O presidente George Bush faz hoje o seu último discurso anual sobre o Estado da União. E o faz em meio a uma economia enfraquecida, a uma turbulência no mercado, à críticas acirradas quanto à guerra no Iraque e aos temores, cada vez maiores, de que a recessão atinja a maior economia do mundo. Diante desse quadro, sua aprovação caiu ainda mais, mostrando o fardo que ele representa para o vencedor das eleições primárias do seu partido, para decidir quem será o candidato dos republicanos nas eleições de novembro.
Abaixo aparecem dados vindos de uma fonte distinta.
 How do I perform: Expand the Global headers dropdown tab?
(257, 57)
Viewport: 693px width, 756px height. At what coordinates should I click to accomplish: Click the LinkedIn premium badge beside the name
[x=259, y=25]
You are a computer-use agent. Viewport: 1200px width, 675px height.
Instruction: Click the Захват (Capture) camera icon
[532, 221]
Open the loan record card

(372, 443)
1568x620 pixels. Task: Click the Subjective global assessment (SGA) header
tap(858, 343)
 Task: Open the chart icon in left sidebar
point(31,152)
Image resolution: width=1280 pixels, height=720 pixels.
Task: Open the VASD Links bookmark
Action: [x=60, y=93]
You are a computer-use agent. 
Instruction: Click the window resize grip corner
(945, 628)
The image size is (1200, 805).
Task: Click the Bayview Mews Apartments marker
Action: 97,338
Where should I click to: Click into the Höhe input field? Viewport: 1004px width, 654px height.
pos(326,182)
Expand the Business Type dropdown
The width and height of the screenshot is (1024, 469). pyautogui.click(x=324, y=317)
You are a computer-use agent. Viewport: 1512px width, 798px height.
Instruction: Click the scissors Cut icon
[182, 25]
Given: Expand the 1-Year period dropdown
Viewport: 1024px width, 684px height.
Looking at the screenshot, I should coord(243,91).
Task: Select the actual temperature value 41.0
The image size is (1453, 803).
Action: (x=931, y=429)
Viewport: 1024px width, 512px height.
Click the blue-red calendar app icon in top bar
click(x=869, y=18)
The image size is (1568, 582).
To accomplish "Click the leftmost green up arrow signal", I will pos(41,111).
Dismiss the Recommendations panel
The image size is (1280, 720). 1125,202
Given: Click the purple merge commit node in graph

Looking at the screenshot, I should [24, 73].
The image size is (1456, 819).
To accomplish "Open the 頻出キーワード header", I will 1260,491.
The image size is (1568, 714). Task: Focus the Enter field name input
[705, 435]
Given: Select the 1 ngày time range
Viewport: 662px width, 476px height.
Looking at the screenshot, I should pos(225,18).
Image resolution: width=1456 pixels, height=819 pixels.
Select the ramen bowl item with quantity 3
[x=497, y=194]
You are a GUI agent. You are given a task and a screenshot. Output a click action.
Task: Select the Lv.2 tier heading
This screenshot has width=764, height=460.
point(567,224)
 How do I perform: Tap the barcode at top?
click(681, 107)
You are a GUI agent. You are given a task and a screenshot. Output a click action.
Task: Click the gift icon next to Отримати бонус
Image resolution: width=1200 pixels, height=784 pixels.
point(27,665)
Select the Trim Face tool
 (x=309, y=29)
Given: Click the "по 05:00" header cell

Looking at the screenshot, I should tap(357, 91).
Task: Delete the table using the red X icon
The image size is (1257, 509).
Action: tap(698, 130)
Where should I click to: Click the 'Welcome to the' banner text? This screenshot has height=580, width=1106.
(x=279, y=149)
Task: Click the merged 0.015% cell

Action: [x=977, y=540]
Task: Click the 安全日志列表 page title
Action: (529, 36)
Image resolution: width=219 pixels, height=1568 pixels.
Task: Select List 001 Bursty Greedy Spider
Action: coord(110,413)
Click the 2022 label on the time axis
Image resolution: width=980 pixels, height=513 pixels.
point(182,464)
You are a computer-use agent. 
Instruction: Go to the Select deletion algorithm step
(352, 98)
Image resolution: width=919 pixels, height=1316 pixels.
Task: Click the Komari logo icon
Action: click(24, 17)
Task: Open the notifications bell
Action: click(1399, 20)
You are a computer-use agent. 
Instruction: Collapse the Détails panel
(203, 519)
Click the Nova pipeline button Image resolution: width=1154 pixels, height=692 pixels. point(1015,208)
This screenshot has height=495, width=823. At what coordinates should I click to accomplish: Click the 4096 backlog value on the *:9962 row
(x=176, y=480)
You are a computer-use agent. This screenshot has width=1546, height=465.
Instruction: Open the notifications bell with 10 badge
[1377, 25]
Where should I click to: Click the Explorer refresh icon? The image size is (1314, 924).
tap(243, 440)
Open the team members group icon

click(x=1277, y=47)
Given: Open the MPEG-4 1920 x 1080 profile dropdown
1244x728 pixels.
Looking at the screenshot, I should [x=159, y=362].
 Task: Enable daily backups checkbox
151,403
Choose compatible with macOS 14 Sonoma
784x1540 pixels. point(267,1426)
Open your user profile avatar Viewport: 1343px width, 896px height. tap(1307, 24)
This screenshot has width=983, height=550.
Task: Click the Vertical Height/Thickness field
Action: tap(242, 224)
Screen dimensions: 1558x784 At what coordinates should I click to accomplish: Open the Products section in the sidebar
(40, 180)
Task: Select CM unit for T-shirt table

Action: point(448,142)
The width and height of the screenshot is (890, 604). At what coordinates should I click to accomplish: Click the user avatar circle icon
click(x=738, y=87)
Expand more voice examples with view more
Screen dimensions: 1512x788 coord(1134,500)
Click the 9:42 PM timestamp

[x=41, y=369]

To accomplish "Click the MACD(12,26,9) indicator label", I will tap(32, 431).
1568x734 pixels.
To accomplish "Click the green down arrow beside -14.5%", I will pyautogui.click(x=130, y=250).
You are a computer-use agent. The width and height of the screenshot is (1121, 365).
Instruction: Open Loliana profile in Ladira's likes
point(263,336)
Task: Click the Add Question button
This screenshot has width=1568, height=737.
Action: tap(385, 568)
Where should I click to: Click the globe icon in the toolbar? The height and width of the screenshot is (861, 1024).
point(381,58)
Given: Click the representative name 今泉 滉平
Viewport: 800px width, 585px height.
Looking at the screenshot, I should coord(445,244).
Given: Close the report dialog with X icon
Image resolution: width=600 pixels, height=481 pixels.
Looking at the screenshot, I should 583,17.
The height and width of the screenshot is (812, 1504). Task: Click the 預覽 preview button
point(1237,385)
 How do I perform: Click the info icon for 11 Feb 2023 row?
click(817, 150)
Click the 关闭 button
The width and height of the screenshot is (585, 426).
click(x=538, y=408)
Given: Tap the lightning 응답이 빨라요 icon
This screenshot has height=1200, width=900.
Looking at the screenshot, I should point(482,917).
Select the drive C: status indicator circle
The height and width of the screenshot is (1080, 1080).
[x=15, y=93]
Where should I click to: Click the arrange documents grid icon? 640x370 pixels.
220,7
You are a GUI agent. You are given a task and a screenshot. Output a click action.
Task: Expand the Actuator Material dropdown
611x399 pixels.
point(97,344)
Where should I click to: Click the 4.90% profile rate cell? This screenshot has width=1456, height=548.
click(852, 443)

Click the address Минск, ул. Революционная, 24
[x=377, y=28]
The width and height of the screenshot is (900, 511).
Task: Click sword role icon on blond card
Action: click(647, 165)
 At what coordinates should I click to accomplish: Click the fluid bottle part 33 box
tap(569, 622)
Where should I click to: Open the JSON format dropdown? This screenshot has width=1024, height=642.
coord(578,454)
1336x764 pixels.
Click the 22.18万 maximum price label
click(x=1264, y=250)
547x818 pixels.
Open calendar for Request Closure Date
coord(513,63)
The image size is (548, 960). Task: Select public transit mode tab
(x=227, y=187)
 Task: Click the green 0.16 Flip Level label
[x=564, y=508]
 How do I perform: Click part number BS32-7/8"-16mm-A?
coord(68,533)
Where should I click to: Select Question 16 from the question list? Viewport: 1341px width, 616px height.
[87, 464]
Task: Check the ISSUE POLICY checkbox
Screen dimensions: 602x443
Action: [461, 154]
Pesquisa do Wall Street Journal e da rede de TV NBC News, mostra que a economia se tornou a principal preocupação dos cidadãos americanos, substituindo o foco do ano passado, que era a guerra no Iraque e o terrorismo. Segundo a pesquisa, quase a metade dos americanos, 46%, entende que a criação de empregos e o crescimento econômico são as suas principais escolhas, para as quais o governo deveria dar prioridade. Outra constatação da pequisa, 64% dos americanos acreditam que o país entrará em recessão no corrente ano. E a principal em termos políticos, mais do que nunca os americanos condenam as políticas econômicas de Bush e não esperam soluções nem dele, nem de seu partido. Ou seja, Bush não só ficou desacreditado, como também desacreditou o partido.
É por isto que não se pode esperar nada de mais significativo do discurso de hoje do presidente.